Barcelona have been that club for a number of years, thanks to the consistent winning attitude Pep Guardiola brought to the Camp Nou 2008. Barca have always been a force, but since Guardiola’s taking charge and Lionel Messi’s emergence as the consensus best player in the world, it’s been a “Barcelona or the field” mentality.
So what did Bayern do to the Catalan giants with Pep gone and Messi hurt? Just beat them 7-0 on aggregate. While Messi is obviously going to be around for a while longer, the question “are Barcelona still the team to beat” is now more valid than ever.
Sure, this is all contingent on Bayern winning this weekend. If they don’t, no matter what they do in the next calendar year, the past will dominate the conversation about the club, not the future.
If they can lift the trophy this season, after winning the Bundesliga by a staggering 25 points and shattering the league’s points record with 91, it could be nowhere but up for Bayern.
The league has been no match for Munich this season. Dortmund have been the only squad to give the Bavarians any trouble whatsoever this season, and they still haven’t been able to beat Bayern, drawing two league ties and losing two cup finals.
Their league success this season: 29 wins, 4 draws, 1 loss. Two of the four draws, like I mentioned, were to fellow Champions League finalists. The loss came wayyyy back in October to Bayer Leverkusen who finished in third, a measly point behind Dortmund. And they haven’t lost in the league cup, beating Dortmund in the quarterfinals of the DFB-Pokal and scheduled for the finals against Stuttgart on June 1.
Their Champions League success this season: they blasted through the group stage of the Champions League, scoring 15 goals and conceding 7 (3 of those in a silly loss at BATE Borisov with the club’s best-ever start to a season on the line).
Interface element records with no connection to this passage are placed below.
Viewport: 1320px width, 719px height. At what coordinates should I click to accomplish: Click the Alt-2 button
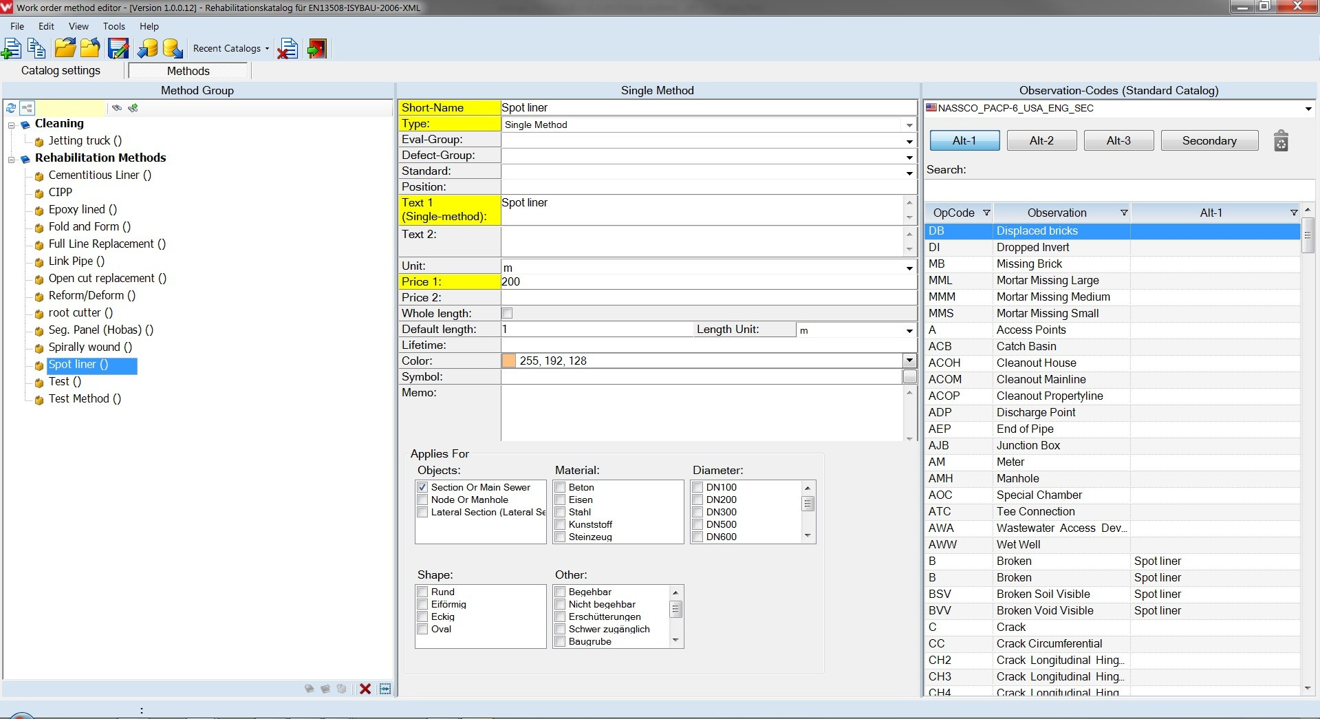point(1041,141)
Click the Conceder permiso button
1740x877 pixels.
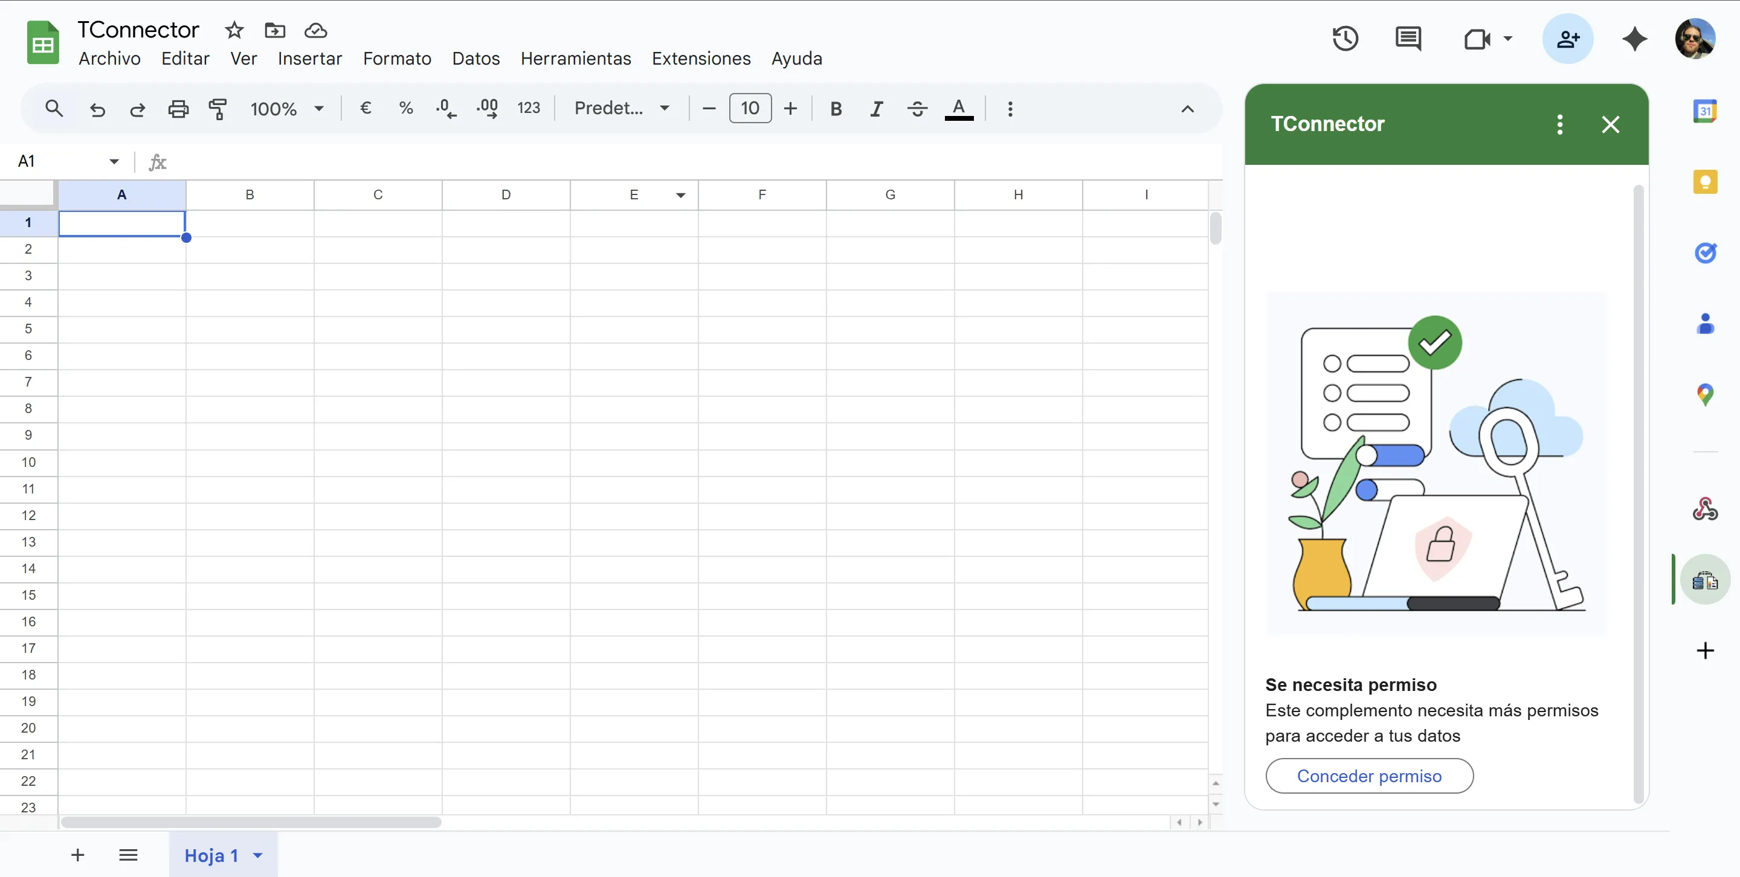tap(1368, 776)
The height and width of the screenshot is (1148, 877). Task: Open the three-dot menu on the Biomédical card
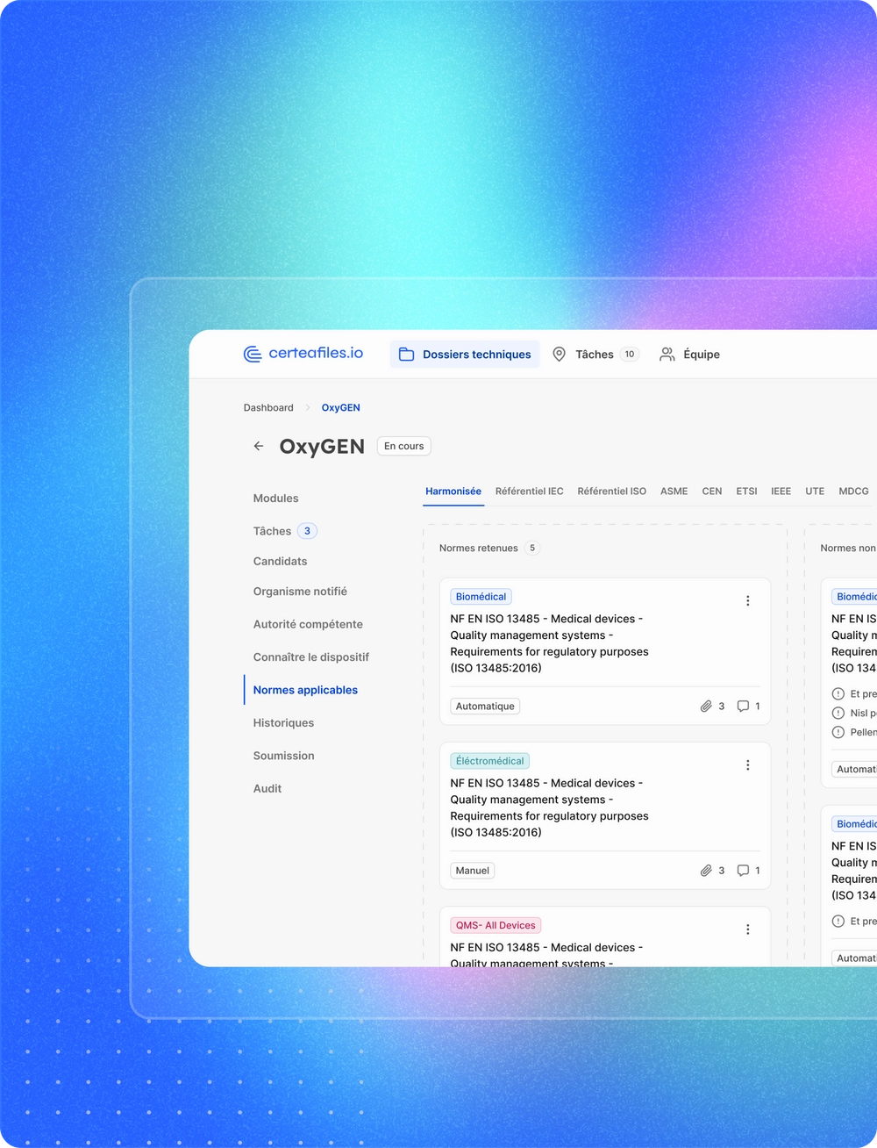click(x=747, y=601)
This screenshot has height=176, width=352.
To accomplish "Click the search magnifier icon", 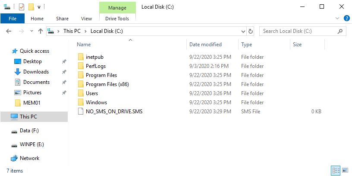I will tap(340, 31).
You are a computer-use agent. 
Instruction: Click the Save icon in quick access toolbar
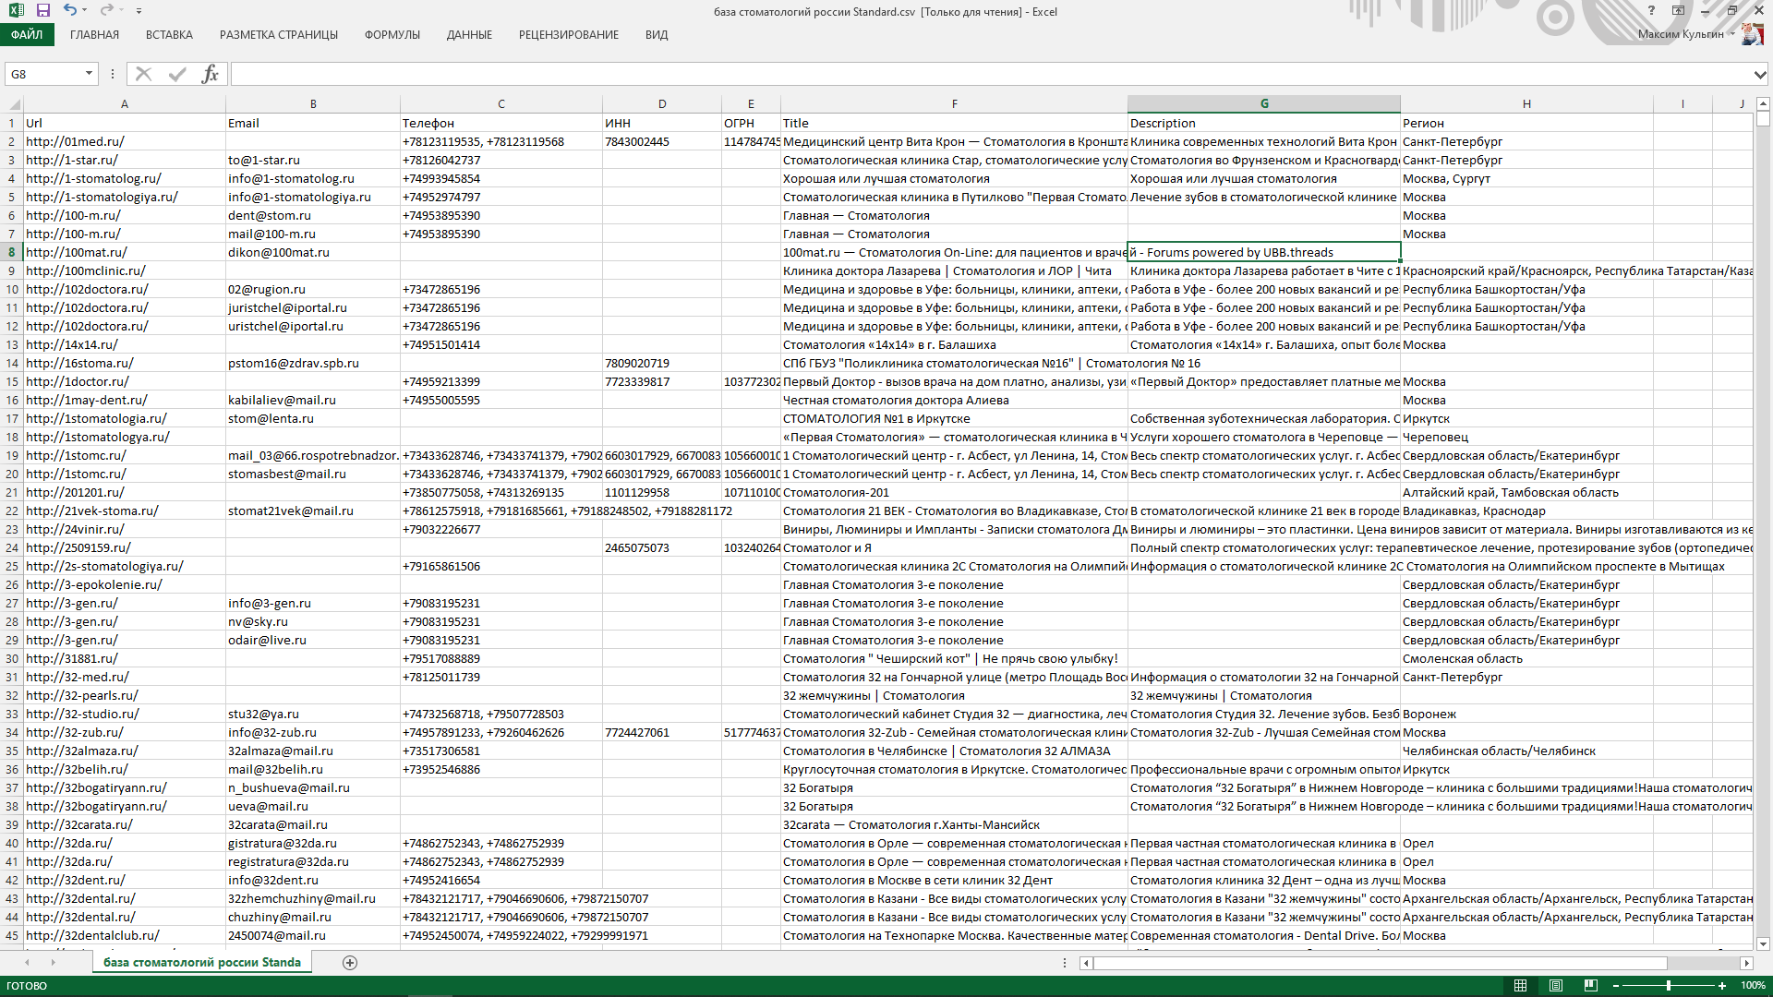click(x=43, y=10)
Their one slip up in the knockout round came in a 2-0 loss to Arsenal in the second leg at the Emirates, but still advanced on away goals. They torched Juventus 4-0 on aggregate – the same Juventus that ran through Serie A this season relatively uncontested. Then came Barcelona – and there went Barcelona, 7-0.
Following hypothetical victory this weekend, they’ll inject even more talent and knowledge into the club. That man Pep who brought Barcelona to heights previously unknown is set to take charge next season, Mario Gotze has already completed his defection from Borussia Dortmund, and Robert Lewandowski is rumored to be following suit.
Could anyone beat them? Take a club that’s achieved what they have this year – possibly a treble and a ridiculous league points total – and add the best managerial mind in the game, a 20-year-old German sensation, and one of the deadliest strikers in the game.
Is that even fair? Other top clubs may very well find out in the years to come that it’s not.